## EXERCISE GOAL
Which lines in the records below contain the word "This"? Copy each one out.

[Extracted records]

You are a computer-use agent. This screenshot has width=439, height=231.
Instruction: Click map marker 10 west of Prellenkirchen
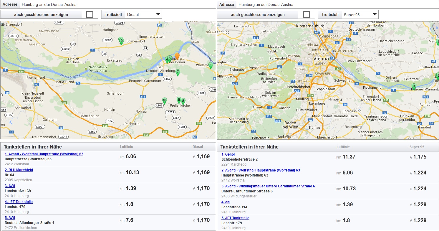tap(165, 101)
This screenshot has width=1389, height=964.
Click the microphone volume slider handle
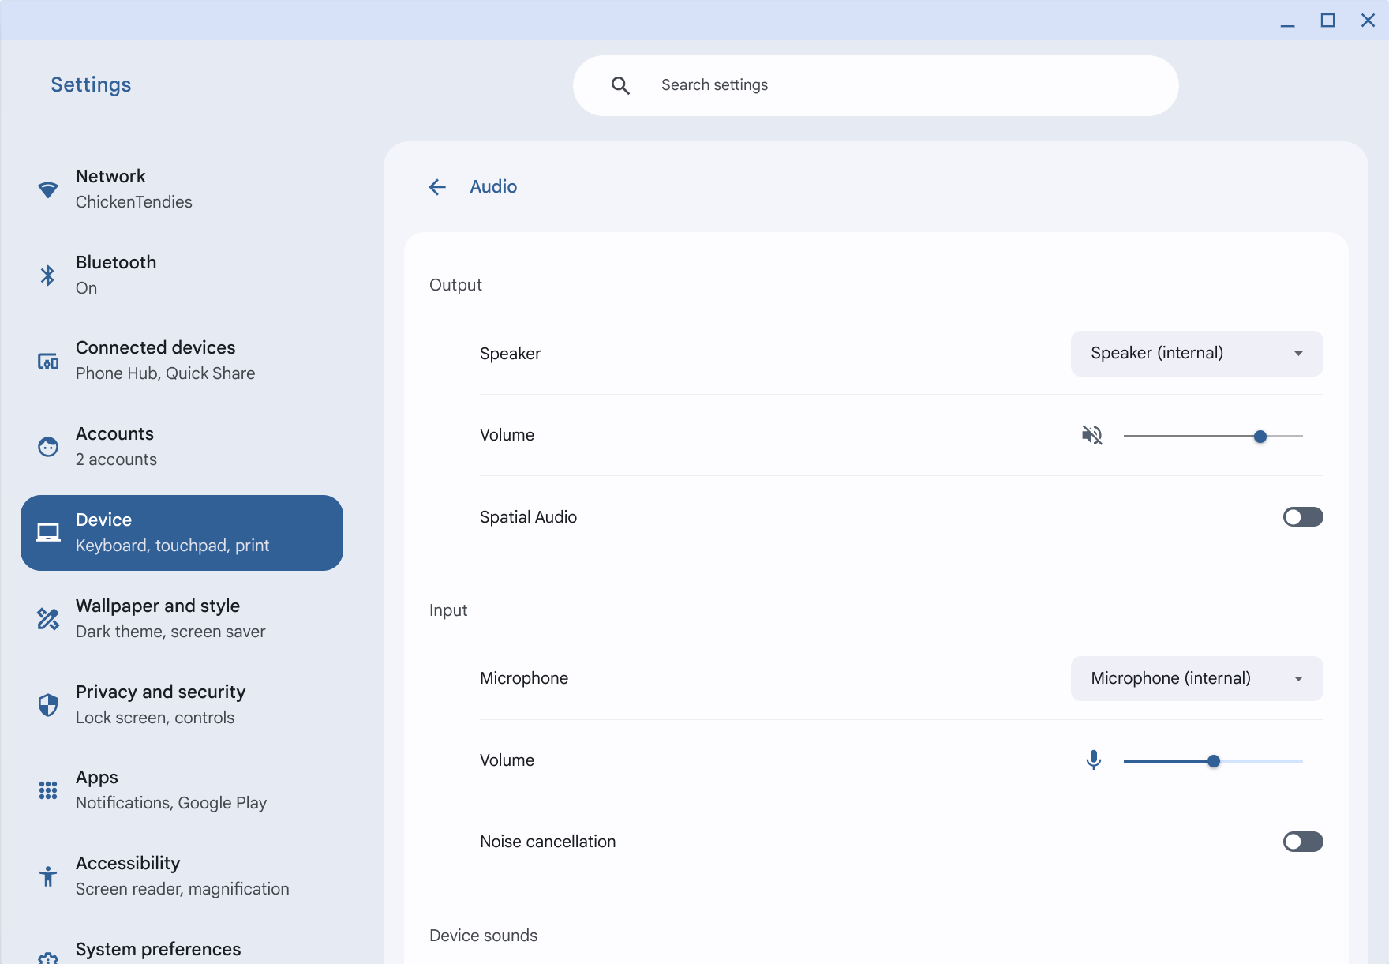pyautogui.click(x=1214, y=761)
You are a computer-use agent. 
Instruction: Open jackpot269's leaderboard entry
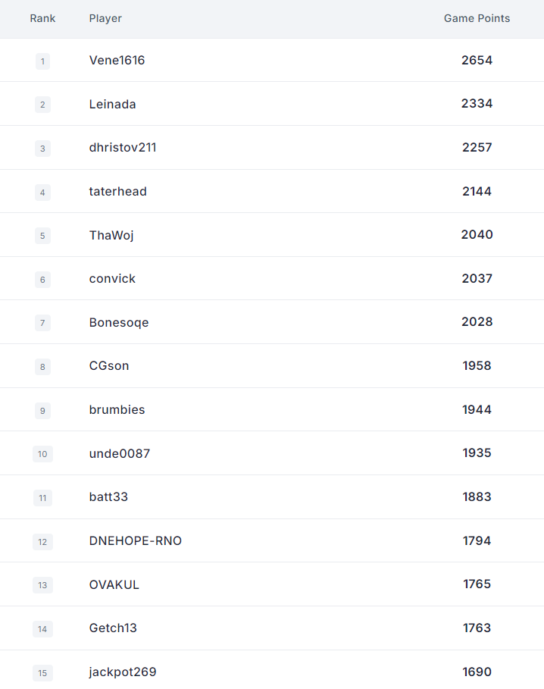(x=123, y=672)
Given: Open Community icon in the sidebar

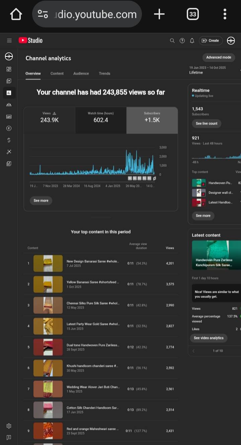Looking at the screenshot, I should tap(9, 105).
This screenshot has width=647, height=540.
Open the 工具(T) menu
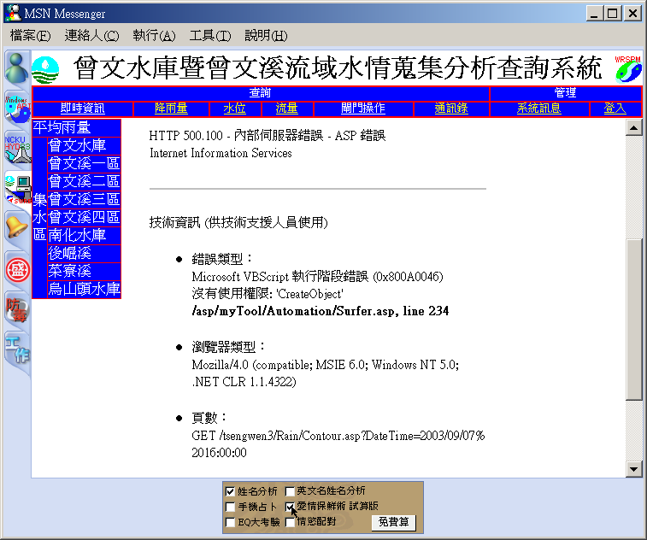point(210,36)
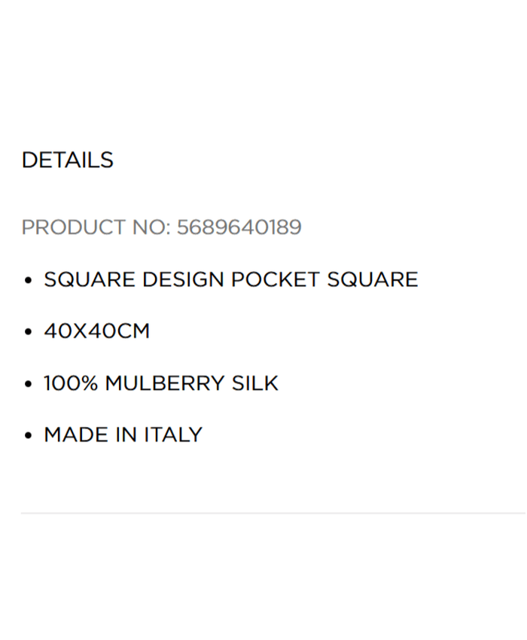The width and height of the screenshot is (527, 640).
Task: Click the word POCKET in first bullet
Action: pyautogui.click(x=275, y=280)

## RESPONSE TO THE TASK
You are a computer-use agent. This screenshot has width=439, height=231.
This screenshot has width=1389, height=964.
This screenshot has width=647, height=540.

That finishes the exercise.